Set of tasks |
a) In the RNA-seq post, swap "coldata" for "sampleInfo" in the passage starting at "- Constructing the" and ending at "Study + Stage)".
b) Please condense the paragraph of the RNA-seq post that begins "My lab has differentiated" into a short bulleted list that keeps its main facts.

Exercise passage |
_ _ _ _ _ _ _

Hi everyone,
My lab has differentiated iPSCs cell lines and I need to do a bioinformatic analysis to try to understand how close they are from the real organ made of these cells. To do this I've gathered publicly available RNA-seq from this tissue both fetal and adult. I'm now doing some exploratory analysis with PCA and dendograms but I'm struggling with some issues.
- Constructing the DESeqDataSet
My coldata table (reduced in samples size) looks like this
ID Study Stage Sample1 Lab IPSCs Sample2 Lab IPSCs Sample3 Lab IPSCs Sample4 Study1 Fetal Sample5 Study1 Fetal Sample6 Study2 Fetal Sample7 Study2 Fetal Sample8 Study2 Fetal Sample9 Study2 Fetal Sample10 Study2 Fetal Sample11 Study2 Fetal Sample12 Study3 Adult Sample13 Study3 Adult Sample14 Study3 Adult Sample15 Study4 Adult Sample16 Study4 Adult Sample17 Study4 Adult Sample18 Study4 Adult Sample19 Study4 Adult Sample20 Study4 Adult
I thought the best approach would be to test for Stage (iPSCs/fetal/adult) controlling for the effect of Study (the fact that the samples come from different experiments)
dds <- DESeqDataSetFromMatrix(countdata, coldata, design= ~ Study + Stage)

_ _ _ _ _ _ _

Information shown |
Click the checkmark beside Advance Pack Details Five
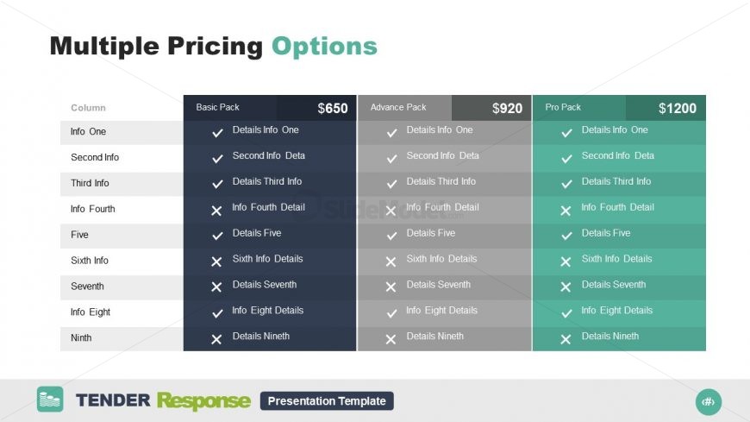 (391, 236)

_ _ _ _ _ _ _

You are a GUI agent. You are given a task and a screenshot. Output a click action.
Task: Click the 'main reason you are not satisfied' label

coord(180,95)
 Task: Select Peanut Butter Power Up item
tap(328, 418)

_ _ _ _ _ _ _

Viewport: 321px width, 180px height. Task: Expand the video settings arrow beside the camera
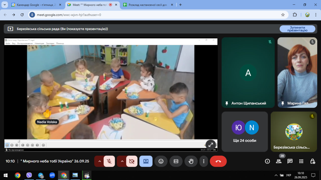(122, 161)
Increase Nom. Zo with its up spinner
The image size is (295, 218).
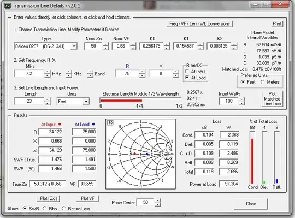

_ _ _ _ _ _ _

Expected results |
a)
- Constructing the DESeqDataSet
My sampleInfo table (reduced in samples size) looks like this
ID Study Stage Sample1 Lab IPSCs Sample2 Lab IPSCs Sample3 Lab IPSCs Sample4 Study1 Fetal Sample5 Study1 Fetal Sample6 Study2 Fetal Sample7 Study2 Fetal Sample8 Study2 Fetal Sample9 Study2 Fetal Sample10 Study2 Fetal Sample11 Study2 Fetal Sample12 Study3 Adult Sample13 Study3 Adult Sample14 Study3 Adult Sample15 Study4 Adult Sample16 Study4 Adult Sample17 Study4 Adult Sample18 Study4 Adult Sample19 Study4 Adult Sample20 Study4 Adult
I thought the best approach would be to test for Stage (iPSCs/fetal/adult) controlling for the effect of Study (the fact that the samples come from different experiments)
dds <- DESeqDataSetFromMatrix(countdata, sampleInfo, design= ~ Study + Stage)

b)
- The lab has differentiated iPSC cell lines.
- A bioinformatic analysis is needed to see how close these lines are to the real organ made of these cells.
- Publicly available RNA-seq data from this tissue, both fetal and adult, has been gathered for this purpose.
- Exploratory analysis with PCA and dendograms is underway, but some issues are causing difficulty.